Render the records below as a numbered list, one line per item, with blank lines omitted. Leave the pictures out of your answer.
▬▬▬▬▬▬▬▬▬▬
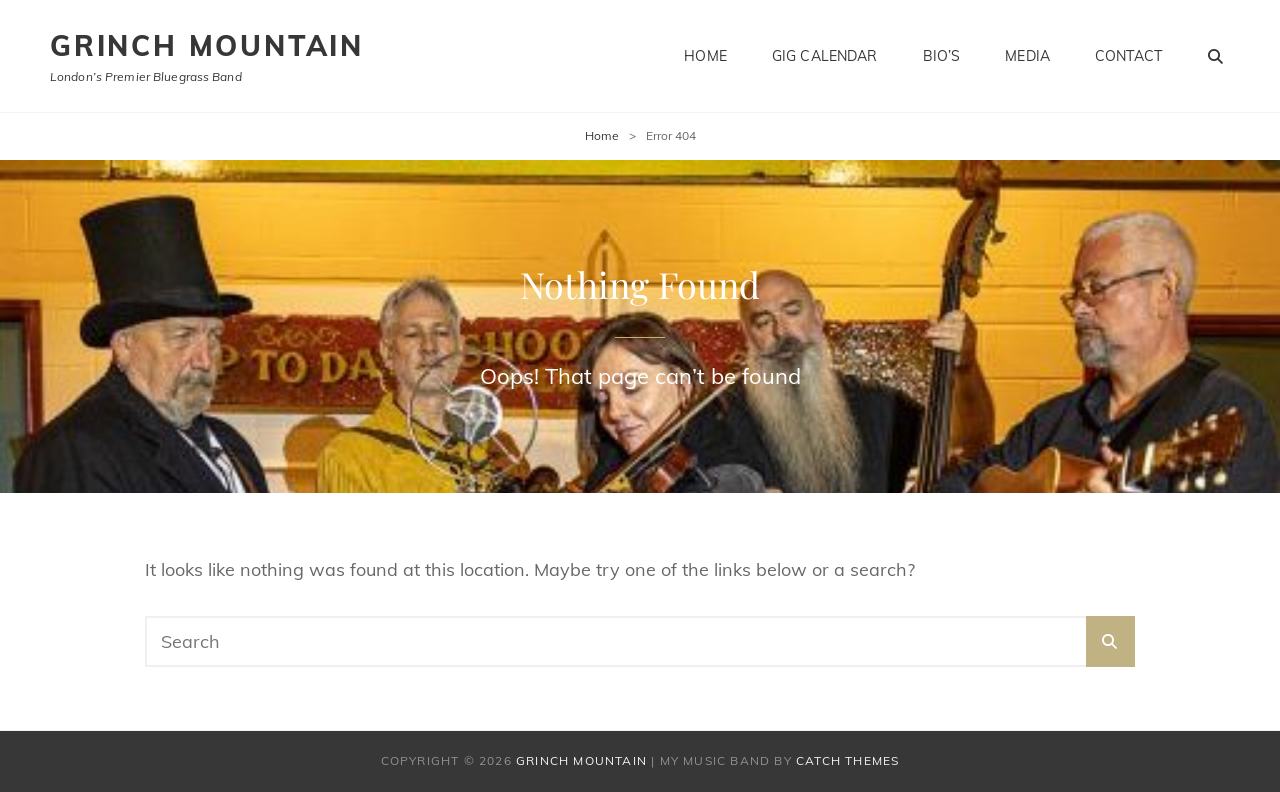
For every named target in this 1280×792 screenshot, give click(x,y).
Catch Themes (847, 760)
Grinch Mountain (207, 45)
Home (705, 56)
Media (1027, 56)
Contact (1128, 56)
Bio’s (942, 56)
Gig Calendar (825, 56)
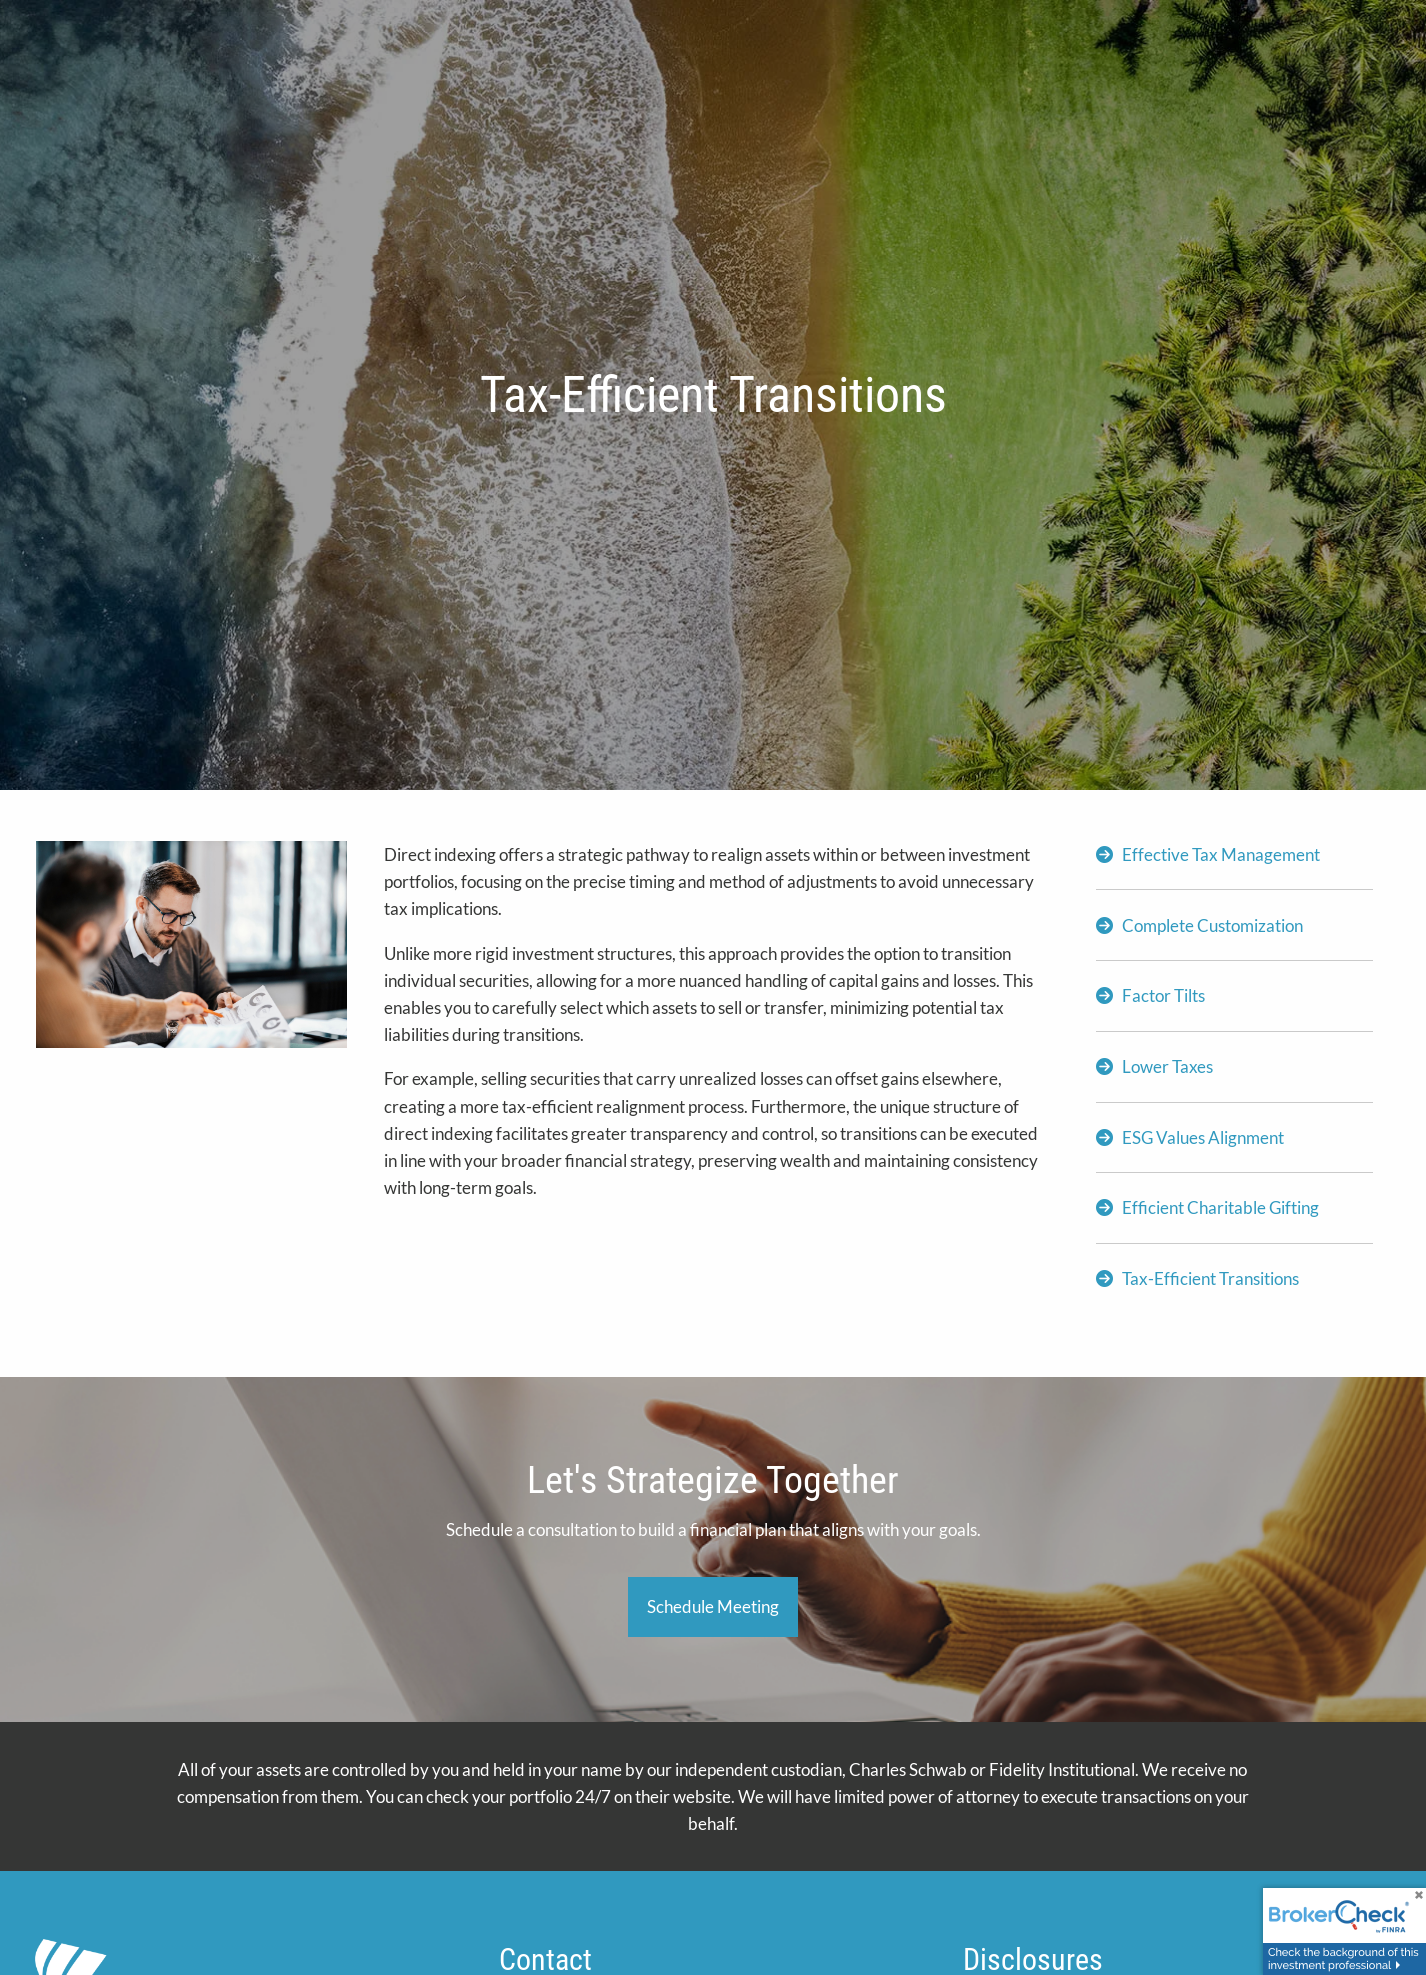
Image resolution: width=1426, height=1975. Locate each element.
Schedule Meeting (713, 1606)
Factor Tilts (1163, 995)
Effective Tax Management (1221, 854)
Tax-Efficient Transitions (1210, 1278)
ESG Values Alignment (1203, 1137)
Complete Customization (1212, 925)
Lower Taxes (1167, 1066)
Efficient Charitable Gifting (1220, 1207)
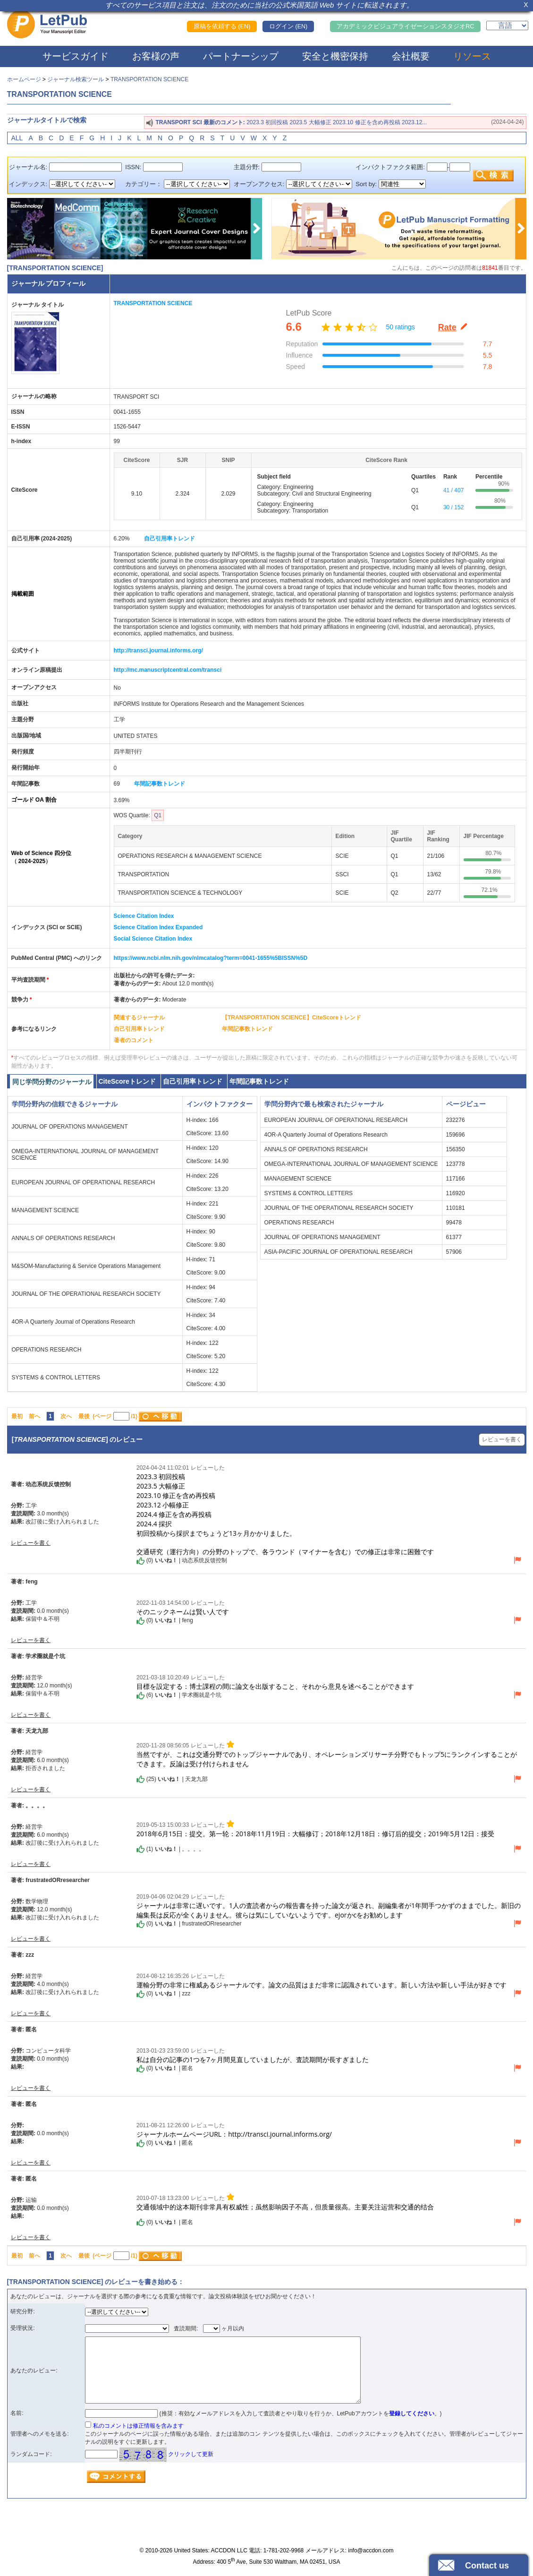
▬▬▬▬▬▬▬▬▬▬
**EXERCISE SOLUTION**.
1. For every named target in this 1280×792 screenshot, give click(x,y).
2. Catch Themes (847, 760)
3. Grinch Mountain (207, 45)
4. Home (705, 56)
5. Media (1027, 56)
6. Contact (1128, 56)
7. Bio’s (942, 56)
8. Gig Calendar (825, 56)
9. Image resolution: width=1426, height=1975. Locate each element.
10. Schedule Meeting (713, 1606)
11. Factor Tilts (1163, 995)
12. Effective Tax Management (1221, 854)
13. Tax-Efficient Transitions (1210, 1278)
14. ESG Values Alignment (1203, 1137)
15. Complete Customization (1212, 925)
16. Lower Taxes (1167, 1066)
17. Efficient Charitable Gifting (1220, 1207)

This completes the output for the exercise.